The settlement of the island of Pico occurred much later than most islands, partly due to greater interest shown in the other islands of the Central Group. For a time, only small herds, deposited by property-owners from Faial and Terceira, along with their caretakers (some of whom were slaves), were the only inhabitants of the island. It was not until the Infanta Beatriz proceeded to reorganize island administration and promote a greater colonization of the islands of the Central Group (between 1470 and 1480) that this changed. In 1483, Faial and Pico were integrated into one Captaincy, under the Fleming Josse van Huerter, and settlers were encouraged to colonize the island of Pico. But even still, the area of Madalena, with its rocky coastal plain, did not attract many new settlers and the community did not expand significantly until the municipality was created in 1723.

By the first quarter of the 18th century, the municipality of Madalena was already entrenched in the "wine cycle" which had multiplied the riches of its landowners and increased the desire of local settlers for emancipation from the Captaincy of Faial. The introduction of grapes to the island had occurred almost immediately with the first settlers, along with the cultivation of wheat and production of wine and olive oil (that were staples of the traditional Mediterranean Christian culture at the time). In the 15th and 16th century, the vineyards had been a source of subsistence, then export, because the soils and rocky terrain had made it almost impossible to develop a viable cereal culture. The diffusion of vineyards, that began in the 17th century, was a consequence of the soil and the conquest of markets for Pico's verdelho wines. The uniquely Piquense culture of grape growing on the ground, or in volcanic rock patches, allowed the establishment of an industry and opened new markets for products originating in Madalena.
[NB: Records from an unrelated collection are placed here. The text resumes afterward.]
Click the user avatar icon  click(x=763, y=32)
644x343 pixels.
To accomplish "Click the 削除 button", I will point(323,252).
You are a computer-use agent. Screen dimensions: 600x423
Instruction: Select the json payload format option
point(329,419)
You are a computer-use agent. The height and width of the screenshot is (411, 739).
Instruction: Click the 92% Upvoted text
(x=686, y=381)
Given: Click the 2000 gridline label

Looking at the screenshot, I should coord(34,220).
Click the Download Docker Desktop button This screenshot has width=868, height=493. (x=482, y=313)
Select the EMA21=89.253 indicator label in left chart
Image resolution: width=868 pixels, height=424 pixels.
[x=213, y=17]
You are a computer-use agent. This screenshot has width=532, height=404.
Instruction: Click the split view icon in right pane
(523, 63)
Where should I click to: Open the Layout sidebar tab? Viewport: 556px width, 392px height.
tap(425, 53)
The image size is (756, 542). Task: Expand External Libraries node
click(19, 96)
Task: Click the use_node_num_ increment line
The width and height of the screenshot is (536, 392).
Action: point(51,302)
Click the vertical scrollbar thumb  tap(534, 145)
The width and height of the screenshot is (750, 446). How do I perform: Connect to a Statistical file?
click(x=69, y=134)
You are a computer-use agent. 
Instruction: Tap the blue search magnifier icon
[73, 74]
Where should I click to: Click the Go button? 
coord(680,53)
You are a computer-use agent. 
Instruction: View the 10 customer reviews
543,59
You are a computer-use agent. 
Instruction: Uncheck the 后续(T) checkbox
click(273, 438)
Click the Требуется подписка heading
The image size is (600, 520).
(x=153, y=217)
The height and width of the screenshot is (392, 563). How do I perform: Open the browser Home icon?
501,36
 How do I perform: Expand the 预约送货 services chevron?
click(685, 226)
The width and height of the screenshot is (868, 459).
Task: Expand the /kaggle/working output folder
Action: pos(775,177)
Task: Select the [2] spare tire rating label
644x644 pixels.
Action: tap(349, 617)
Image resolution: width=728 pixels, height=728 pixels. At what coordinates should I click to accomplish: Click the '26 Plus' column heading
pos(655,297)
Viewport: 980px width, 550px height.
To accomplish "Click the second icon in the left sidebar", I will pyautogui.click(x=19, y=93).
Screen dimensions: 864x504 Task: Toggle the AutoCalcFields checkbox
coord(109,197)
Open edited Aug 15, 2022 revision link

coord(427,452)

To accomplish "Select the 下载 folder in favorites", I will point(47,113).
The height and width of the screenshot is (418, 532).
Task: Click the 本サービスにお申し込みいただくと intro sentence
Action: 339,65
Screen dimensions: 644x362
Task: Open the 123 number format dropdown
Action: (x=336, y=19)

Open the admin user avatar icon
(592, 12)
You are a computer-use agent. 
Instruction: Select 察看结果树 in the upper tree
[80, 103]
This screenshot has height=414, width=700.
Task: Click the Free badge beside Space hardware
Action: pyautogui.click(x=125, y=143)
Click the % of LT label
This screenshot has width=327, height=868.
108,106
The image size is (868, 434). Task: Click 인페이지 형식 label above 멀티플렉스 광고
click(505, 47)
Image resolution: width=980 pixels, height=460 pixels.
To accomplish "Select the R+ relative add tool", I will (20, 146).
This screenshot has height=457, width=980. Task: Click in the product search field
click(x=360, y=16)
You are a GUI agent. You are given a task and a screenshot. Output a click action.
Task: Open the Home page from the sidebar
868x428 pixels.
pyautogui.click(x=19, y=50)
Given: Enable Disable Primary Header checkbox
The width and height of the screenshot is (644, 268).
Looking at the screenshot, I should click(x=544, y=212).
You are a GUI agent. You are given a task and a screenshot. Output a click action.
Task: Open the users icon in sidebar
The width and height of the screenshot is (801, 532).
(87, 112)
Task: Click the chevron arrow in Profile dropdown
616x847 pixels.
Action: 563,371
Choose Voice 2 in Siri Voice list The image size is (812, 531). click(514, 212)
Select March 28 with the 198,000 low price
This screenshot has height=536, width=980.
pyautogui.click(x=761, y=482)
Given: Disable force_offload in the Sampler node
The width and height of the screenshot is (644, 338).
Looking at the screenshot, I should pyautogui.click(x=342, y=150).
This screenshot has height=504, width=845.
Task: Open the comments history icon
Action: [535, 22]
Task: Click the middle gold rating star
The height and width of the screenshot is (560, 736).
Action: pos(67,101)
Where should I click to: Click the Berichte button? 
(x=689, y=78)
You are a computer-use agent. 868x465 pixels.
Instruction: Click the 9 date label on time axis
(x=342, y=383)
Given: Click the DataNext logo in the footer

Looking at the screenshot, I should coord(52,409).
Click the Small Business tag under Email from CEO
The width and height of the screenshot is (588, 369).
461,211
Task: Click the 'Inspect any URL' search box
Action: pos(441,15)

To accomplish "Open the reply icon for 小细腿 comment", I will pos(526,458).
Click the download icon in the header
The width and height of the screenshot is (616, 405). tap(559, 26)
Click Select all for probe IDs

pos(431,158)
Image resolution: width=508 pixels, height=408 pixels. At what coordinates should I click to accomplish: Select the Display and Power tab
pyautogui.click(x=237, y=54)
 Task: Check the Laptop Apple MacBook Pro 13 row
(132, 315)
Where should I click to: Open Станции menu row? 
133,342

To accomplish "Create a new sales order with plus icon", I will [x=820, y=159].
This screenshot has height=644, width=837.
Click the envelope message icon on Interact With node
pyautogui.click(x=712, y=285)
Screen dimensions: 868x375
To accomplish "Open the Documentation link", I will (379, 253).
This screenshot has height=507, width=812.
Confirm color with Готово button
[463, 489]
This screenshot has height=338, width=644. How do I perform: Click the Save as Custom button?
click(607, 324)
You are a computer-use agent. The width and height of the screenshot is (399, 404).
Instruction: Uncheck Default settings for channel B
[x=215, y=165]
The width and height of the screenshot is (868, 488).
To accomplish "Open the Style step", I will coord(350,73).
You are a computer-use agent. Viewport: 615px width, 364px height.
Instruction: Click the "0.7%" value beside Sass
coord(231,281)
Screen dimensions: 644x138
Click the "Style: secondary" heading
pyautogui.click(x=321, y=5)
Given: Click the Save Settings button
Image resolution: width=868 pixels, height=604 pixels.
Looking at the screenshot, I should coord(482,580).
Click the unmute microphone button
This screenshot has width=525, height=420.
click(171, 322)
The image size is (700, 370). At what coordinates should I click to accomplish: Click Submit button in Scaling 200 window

In the second half of the 17th century, the collapse of the woad industry, which supported many of the Azorean islands, and the decline of Iberian hegemony (Portugal was in a dynastic union with Spain at the time) in the North America, created a syndrome of crisis on the islands. The growth in viticulture onto better quality soils allowed an improvement of the castes, and a growth in the reputation and credibility of Piquense wines. In addition, new markets in North America and Brazil improved exports, which had primarily relied on English patronage and purchases.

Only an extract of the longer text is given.